Are you a pioneer of your industry, or do you just settle in after everyone else?

I attended a conference recently and someone made the comment: “Pioneers take the most arrows but also get the best land.”

This really made me think; we all believe that we are different, but do we risk what it takes to be a true pioneer? What is the right approach to marketing and business? How can we know? How would our businesses look if we did?

When marketing our businesses, we have the option to either “define our industry or be defined BY our industry.” While this—for many—is marketing 101, whenever I ask someone the difference between them and their competitors, 99% of them say “Our service.” My bet is that if I asked all of their competitors, they’d pretty much all say the same.

The fact is that in today’s economy we all work diligently to ensure a great customer experience. We have wins and losses, but at the end of the day, more clients are generally happy with us than dissatisfied.

I have found that in our business, being a true pioneer means doing things differently. This means different approaches to selling, servicing clients, invoicing procedures, project management, communication, and promotion of our clients.

At goBRANDgo!, we have a core philosophy of “Failing Forward.” This philosophy means that we always try and push the envelope by trying and testing new procedures, ideas, and methodologies. We have found or success in this philosophy to range from utter failure to redefinition of market best practices. This redefinition of best practices makes us a pioneer. Many times, however, we don’t see what we’re doing as pioneering until we have had the opportunity to fail, tweak, and try again.
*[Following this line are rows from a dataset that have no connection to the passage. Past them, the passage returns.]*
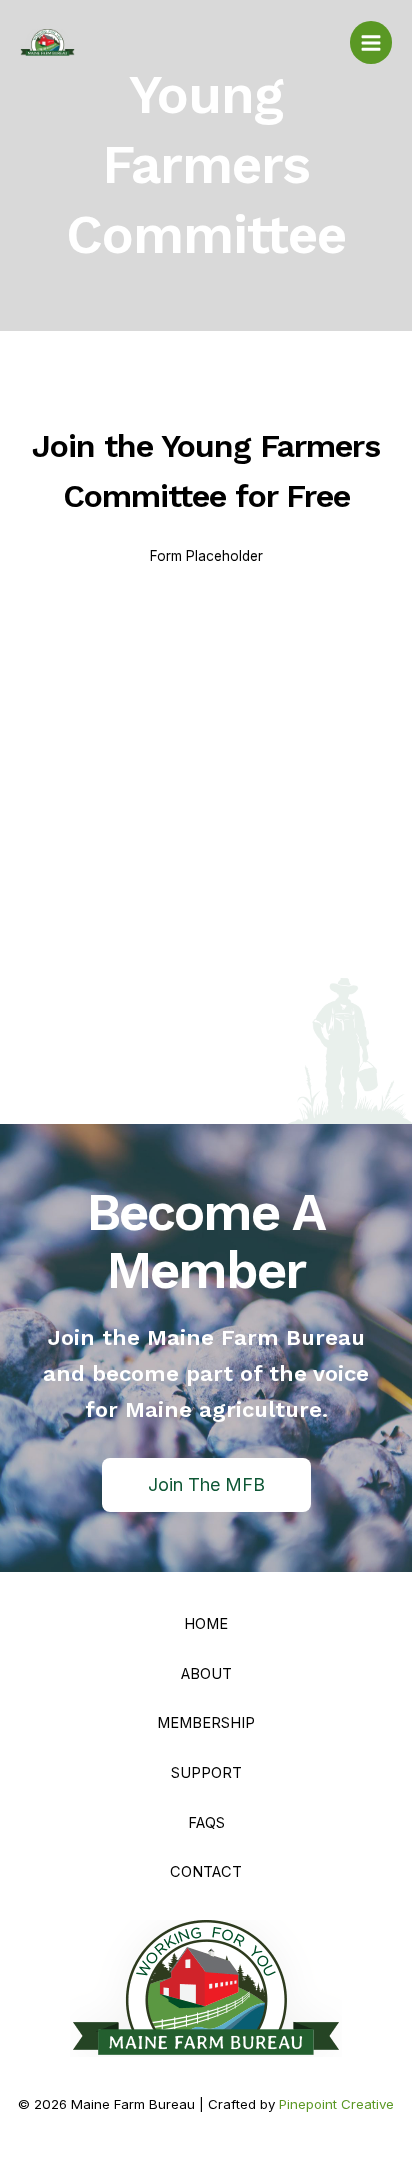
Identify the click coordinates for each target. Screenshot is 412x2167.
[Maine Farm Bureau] (47, 43)
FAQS (206, 1823)
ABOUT (206, 1674)
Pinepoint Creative (336, 2104)
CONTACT (206, 1872)
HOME (206, 1624)
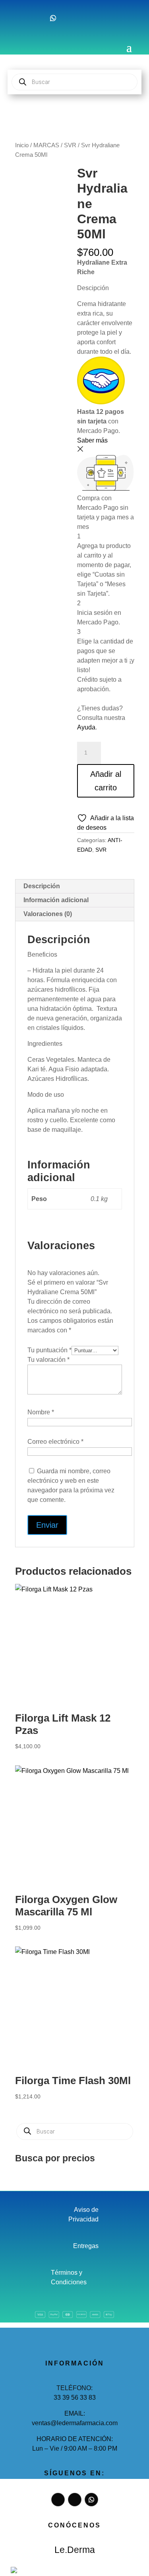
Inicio (22, 145)
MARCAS (46, 145)
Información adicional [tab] (56, 900)
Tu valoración (48, 1359)
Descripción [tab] (41, 886)
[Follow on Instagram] (37, 18)
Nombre (40, 1412)
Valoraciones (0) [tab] (47, 914)
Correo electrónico (55, 1441)
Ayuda (86, 727)
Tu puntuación (49, 1350)
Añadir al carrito (105, 781)
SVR (70, 145)
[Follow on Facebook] (21, 18)
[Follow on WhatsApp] (53, 18)
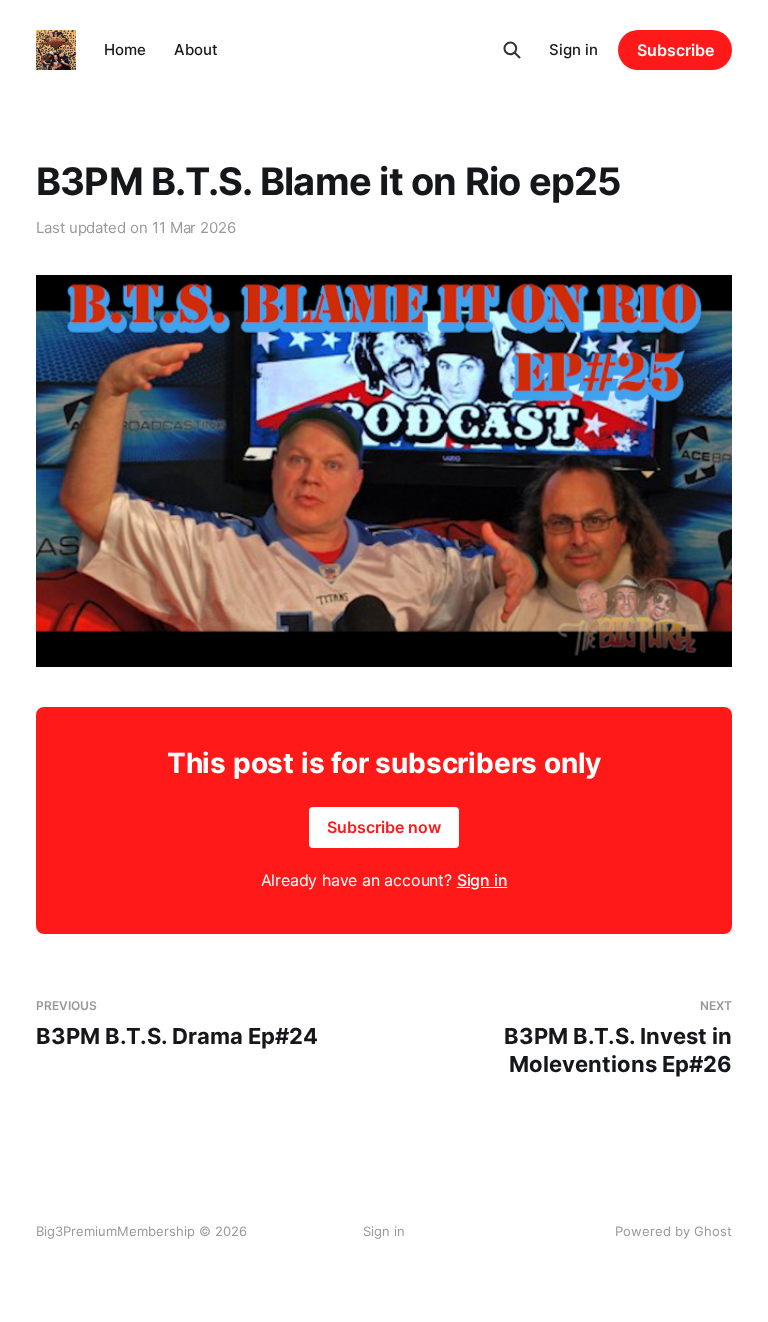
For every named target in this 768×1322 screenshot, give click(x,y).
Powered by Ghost (673, 1231)
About (196, 49)
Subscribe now (384, 827)
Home (125, 49)
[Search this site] (512, 50)
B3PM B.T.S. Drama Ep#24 (177, 1023)
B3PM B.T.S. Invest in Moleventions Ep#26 (618, 1037)
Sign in (573, 49)
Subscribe (675, 50)
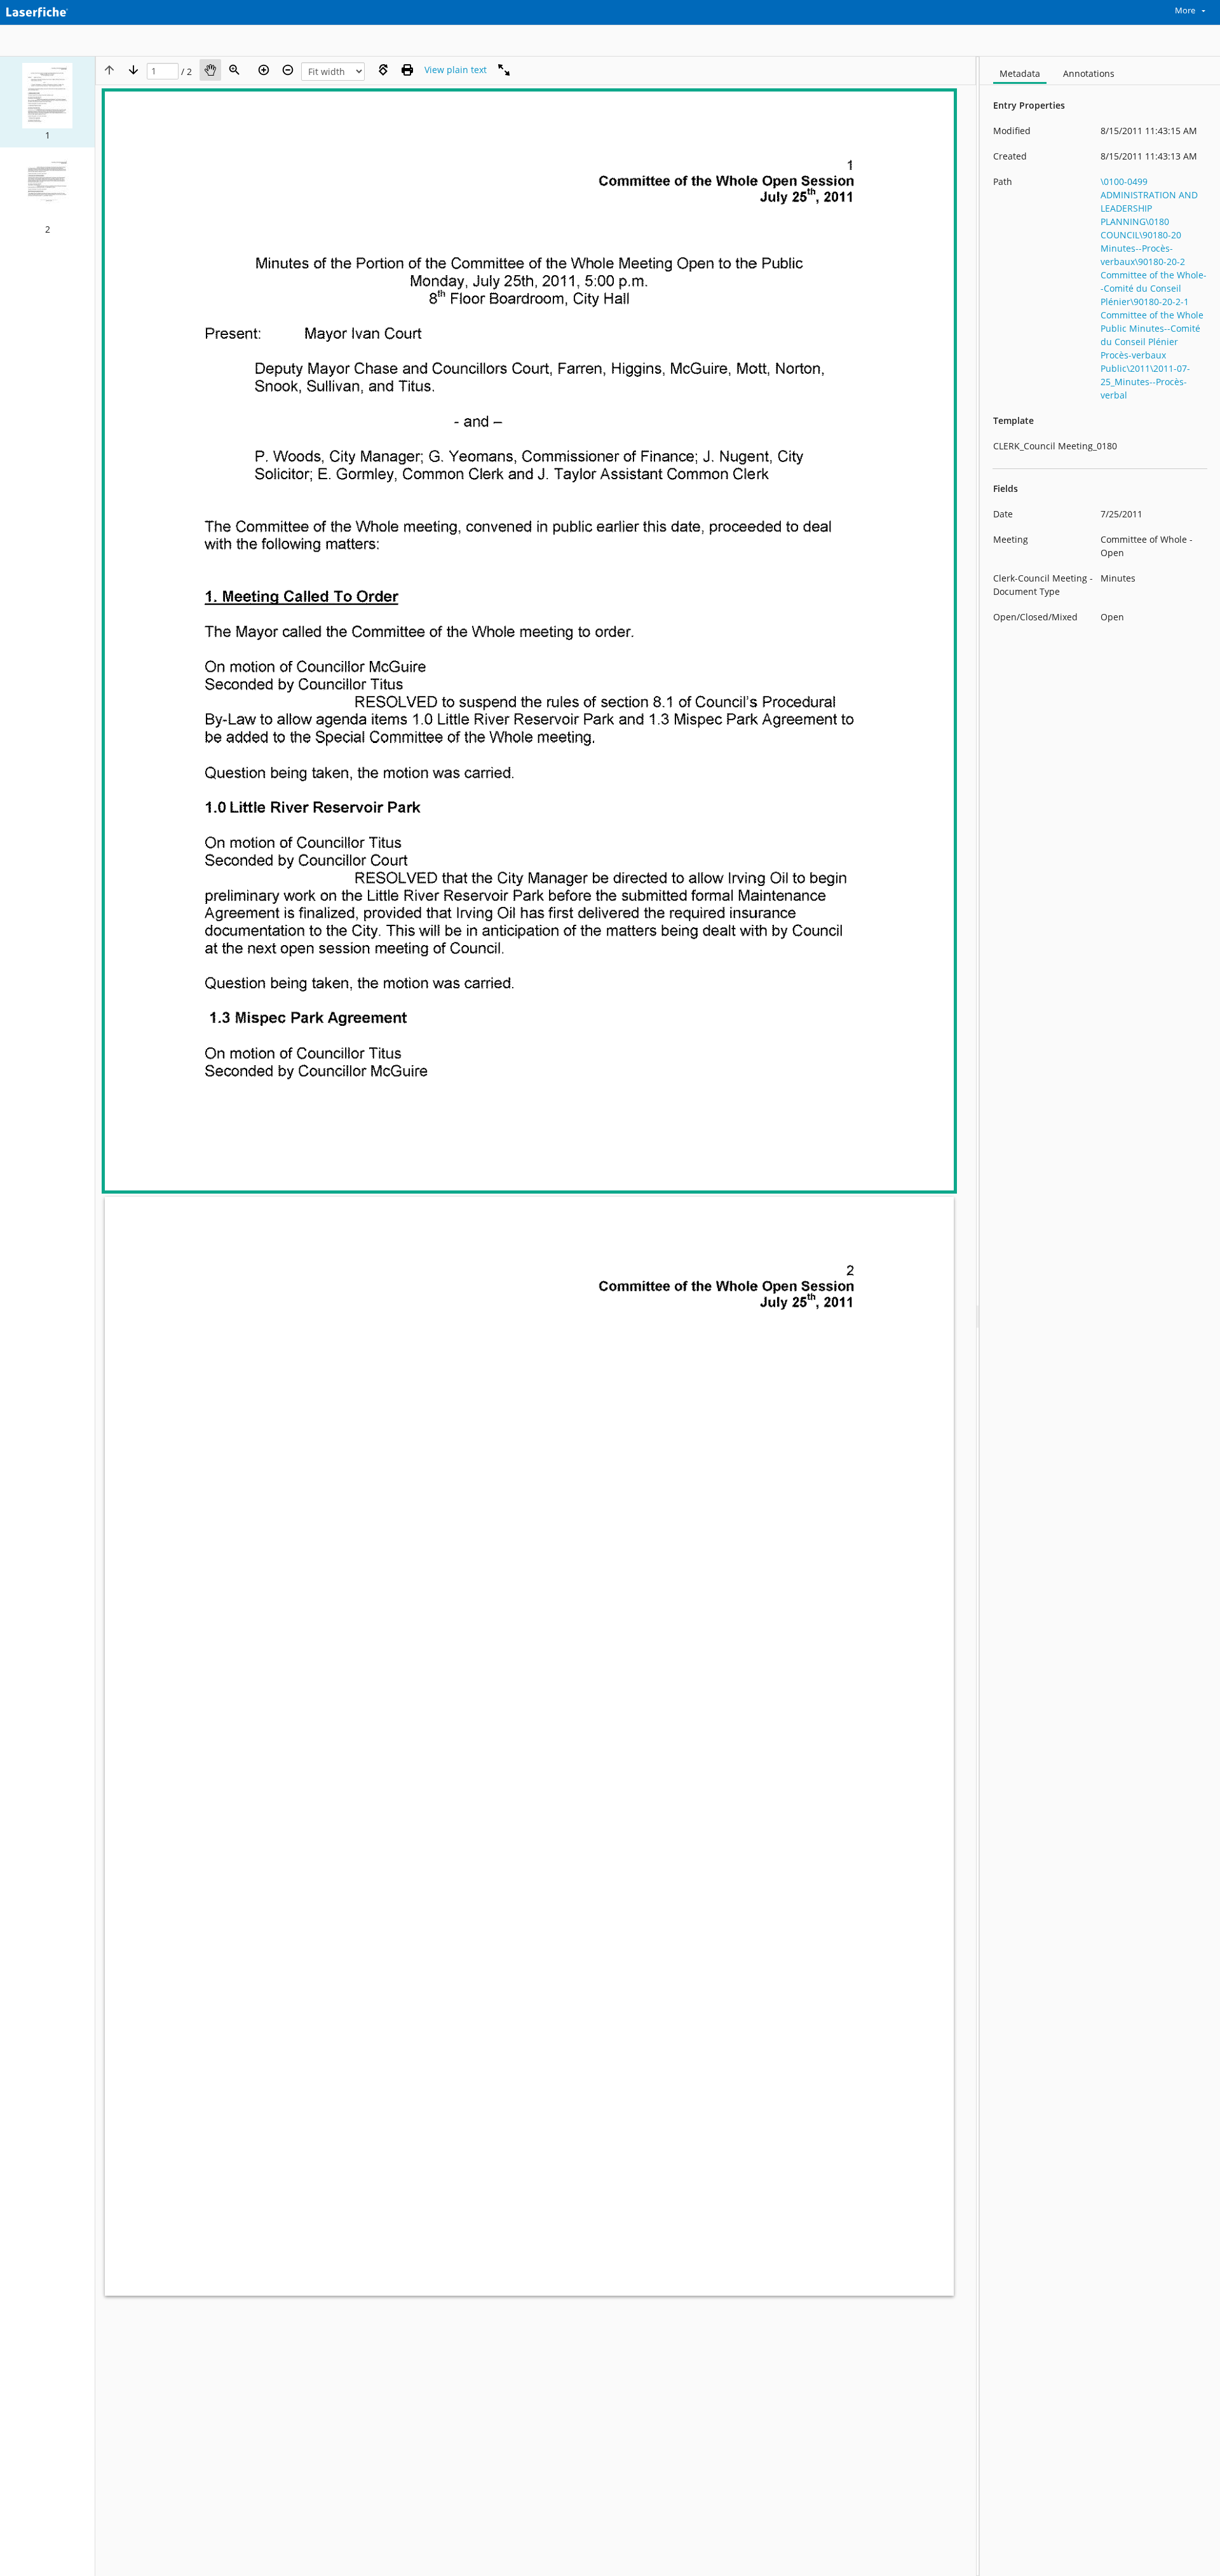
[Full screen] (504, 70)
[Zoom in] (263, 70)
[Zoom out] (288, 70)
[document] (1100, 1316)
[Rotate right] (383, 70)
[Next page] (133, 70)
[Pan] (210, 70)
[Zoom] (234, 70)
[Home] (66, 11)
Pioneers have to take risks. This means you have to try things that may not work. You may upset customers, lose money, fail…but failing forward allows us to find the small nuances of marketing that define us and to define the market place differently than others around us.

The settler lets others define best practices and just follows behind, keeps their head down and grows slowly. This mentality is fine for a lot of business people because with low risk tolerance. I have found that these companies are not innovators or leaders, but rather followers and gatherers. Don’t get me wrong, I have nothing against these people, I just don’t want to be one. I guess I never really liked playing by other people’s rules.

How do you approach the marketplace. Are you a true innovator—a Pioneer? Or do you want to be a Pioneer, but can’t bring yourself to take the risks needed? I will challenge you that true growth, learning, and market dominance can only happen when we let go of our fears and push to fail forward.